Well, I'm now on the other side of that great divide. We're up skiing with some friends, and last night we went out to dinner at a nice place and the kids all ordered dessert. The Boy got some flaming banana thing that came with ice cream, and after a while I asked for a bite of the ice cream. (Me no like banana desserts.) The Boy said no.
The anger in me rose up immediately. I didn't react, other than visibly stiffen, but was thinking "what a little brat; he's got so much ice cream (there really was a decent amount) and all I wanted was a little bite" etc etc etc. "If that kid thinks he's going to get another dessert during this trip . . . ." etc etc etc. "I just spent $$$ on his lift tickets and ski rentals and he can't give me a crappy spoonful of ice cream ." etc etc etc.

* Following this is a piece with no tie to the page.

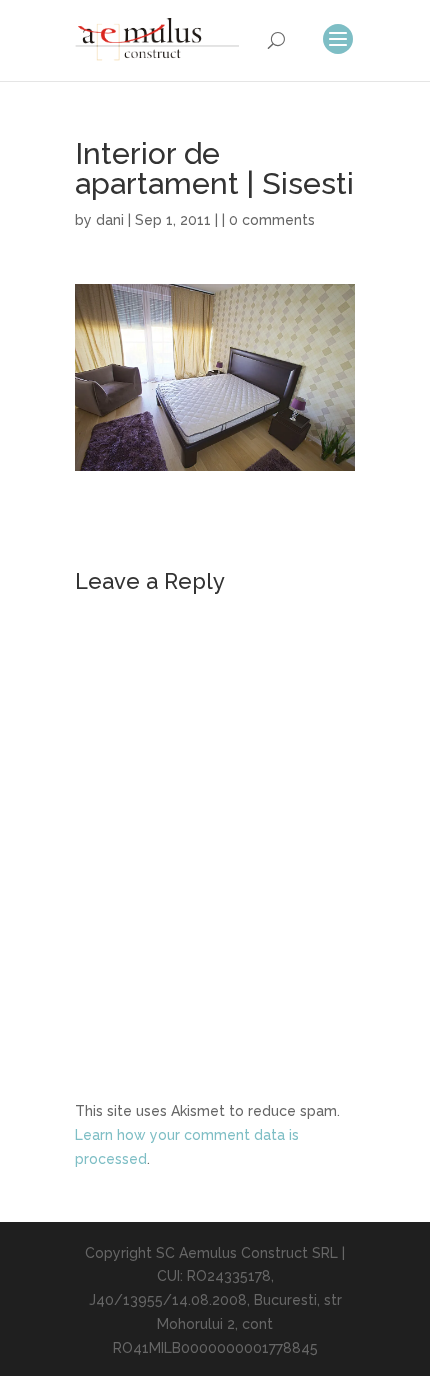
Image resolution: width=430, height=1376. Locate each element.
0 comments (272, 220)
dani (110, 220)
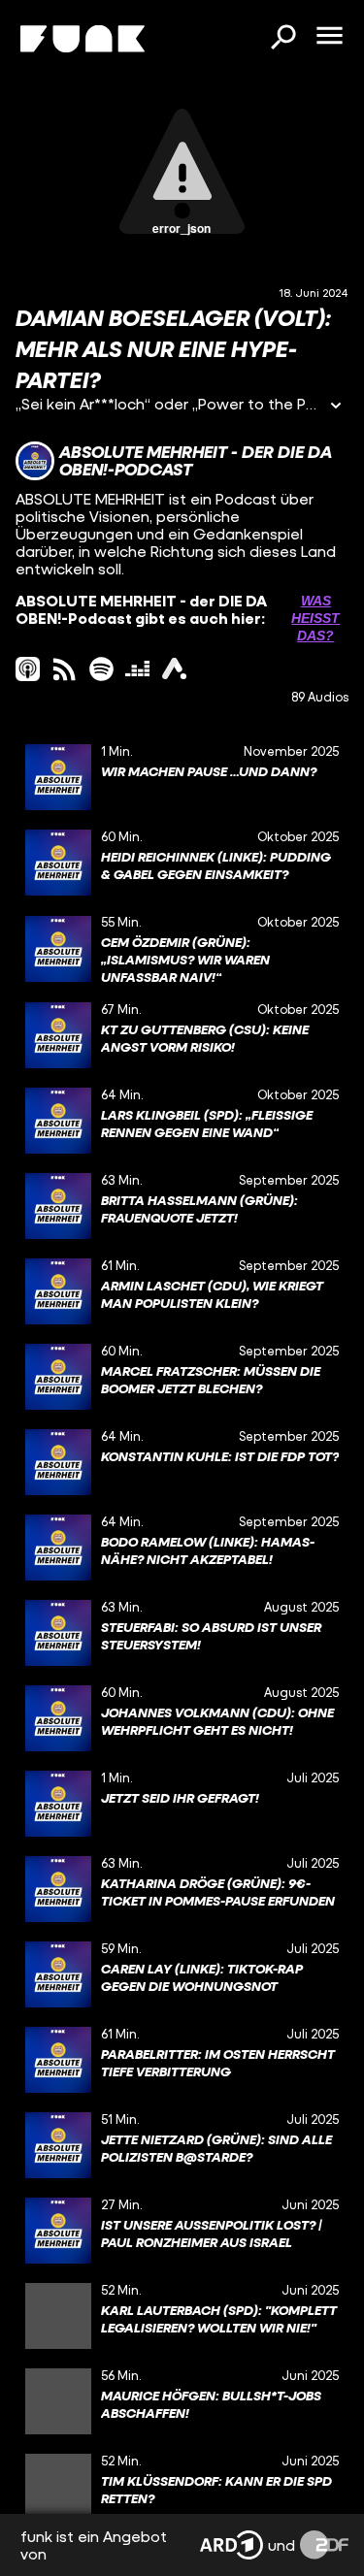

And it made me think about The Fry Wars with my dad. I want The Boy to share, but at the same time remember the feeling of wanting the ENTIRE serving of whatever I had. A coke; a bowl of chips; a candy bar; etc. "Why do I always have to share." I think I've learned how to be a pretty good sharer these days, but when you are an adult and can order whatever you want, and have a lot of control over that kind of stuff, I think it is easier. As a kid, when you have to rely upon largesse for whatever you get, it can be a lot harder. I need to remember that.
*****
Skiing yesterday was a bust. It was over fifty degrees and after a couple of runs began raining. Then heavier rain.
Actually, I'm snowboarding, having taken it up at the end of last year. It makes these small midwestern hills a bit more challenging, and evens out my pace more with The Wife and Principessa, who are still relatively beginning skiers. Like surfing on snow.
The wind is blowing outside now, and the cars have a couple of inches of snow on them, so hopefully today we'll have better luck.